Datensätze zum Auffinden von Wörtern und Elementen:
━━━━━━━━━━━━━━━━━━━━━━━━━━━━━━
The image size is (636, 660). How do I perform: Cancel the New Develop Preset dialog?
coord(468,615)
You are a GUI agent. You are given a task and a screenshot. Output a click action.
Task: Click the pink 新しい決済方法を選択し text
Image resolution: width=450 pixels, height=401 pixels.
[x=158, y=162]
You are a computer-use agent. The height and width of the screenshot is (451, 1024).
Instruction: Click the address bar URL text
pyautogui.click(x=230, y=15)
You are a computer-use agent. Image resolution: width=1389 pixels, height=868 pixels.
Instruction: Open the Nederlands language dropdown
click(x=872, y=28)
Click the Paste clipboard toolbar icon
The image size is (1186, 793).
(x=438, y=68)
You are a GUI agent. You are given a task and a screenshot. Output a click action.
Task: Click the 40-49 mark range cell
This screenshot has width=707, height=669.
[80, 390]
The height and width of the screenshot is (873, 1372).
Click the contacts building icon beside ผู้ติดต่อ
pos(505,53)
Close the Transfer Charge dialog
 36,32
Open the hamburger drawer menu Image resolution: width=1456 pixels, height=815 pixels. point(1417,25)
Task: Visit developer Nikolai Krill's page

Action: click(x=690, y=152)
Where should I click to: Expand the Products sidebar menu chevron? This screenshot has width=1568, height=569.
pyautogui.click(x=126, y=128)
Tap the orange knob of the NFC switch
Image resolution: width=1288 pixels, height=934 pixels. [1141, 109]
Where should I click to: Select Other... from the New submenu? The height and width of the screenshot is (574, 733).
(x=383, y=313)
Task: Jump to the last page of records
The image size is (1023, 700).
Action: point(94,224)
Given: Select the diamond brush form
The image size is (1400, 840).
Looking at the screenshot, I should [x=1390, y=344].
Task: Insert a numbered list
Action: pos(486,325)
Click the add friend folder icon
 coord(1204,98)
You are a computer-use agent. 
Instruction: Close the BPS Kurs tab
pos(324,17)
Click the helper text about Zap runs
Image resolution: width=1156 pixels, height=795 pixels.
━━━━━━━━━━━━━━━━━━━━━━━━━━━━━━
AUFGABENSTELLUNG |
Zitiere die Datensätze oben vollständig und Zeile für Zeile ohne jede Änderung.

VOLLSTÄNDIGE ANTWORT |
The image size is (636, 660). How do I perform: Cancel the New Develop Preset dialog?
coord(468,615)
You are a GUI agent. You are given a task and a screenshot. Output a click action.
Task: Click the pink 新しい決済方法を選択し text
Image resolution: width=450 pixels, height=401 pixels.
[x=158, y=162]
You are a computer-use agent. The height and width of the screenshot is (451, 1024).
Instruction: Click the address bar URL text
pyautogui.click(x=230, y=15)
You are a computer-use agent. Image resolution: width=1389 pixels, height=868 pixels.
Instruction: Open the Nederlands language dropdown
click(x=872, y=28)
Click the Paste clipboard toolbar icon
The image size is (1186, 793).
(x=438, y=68)
You are a GUI agent. You are given a task and a screenshot. Output a click action.
Task: Click the 40-49 mark range cell
This screenshot has width=707, height=669.
[80, 390]
The height and width of the screenshot is (873, 1372).
Click the contacts building icon beside ผู้ติดต่อ
pos(505,53)
Close the Transfer Charge dialog
 36,32
Open the hamburger drawer menu Image resolution: width=1456 pixels, height=815 pixels. point(1417,25)
Task: Visit developer Nikolai Krill's page

Action: click(x=690, y=152)
Where should I click to: Expand the Products sidebar menu chevron? This screenshot has width=1568, height=569.
pyautogui.click(x=126, y=128)
Tap the orange knob of the NFC switch
Image resolution: width=1288 pixels, height=934 pixels. [1141, 109]
Where should I click to: Select Other... from the New submenu? The height and width of the screenshot is (574, 733).
(x=383, y=313)
Task: Jump to the last page of records
The image size is (1023, 700).
Action: point(94,224)
Given: Select the diamond brush form
The image size is (1400, 840).
Looking at the screenshot, I should [x=1390, y=344].
Task: Insert a numbered list
Action: pos(486,325)
Click the add friend folder icon
 coord(1204,98)
You are a computer-use agent. 
Instruction: Close the BPS Kurs tab
pos(324,17)
Click the helper text about Zap runs
Image resolution: width=1156 pixels, height=795 pixels.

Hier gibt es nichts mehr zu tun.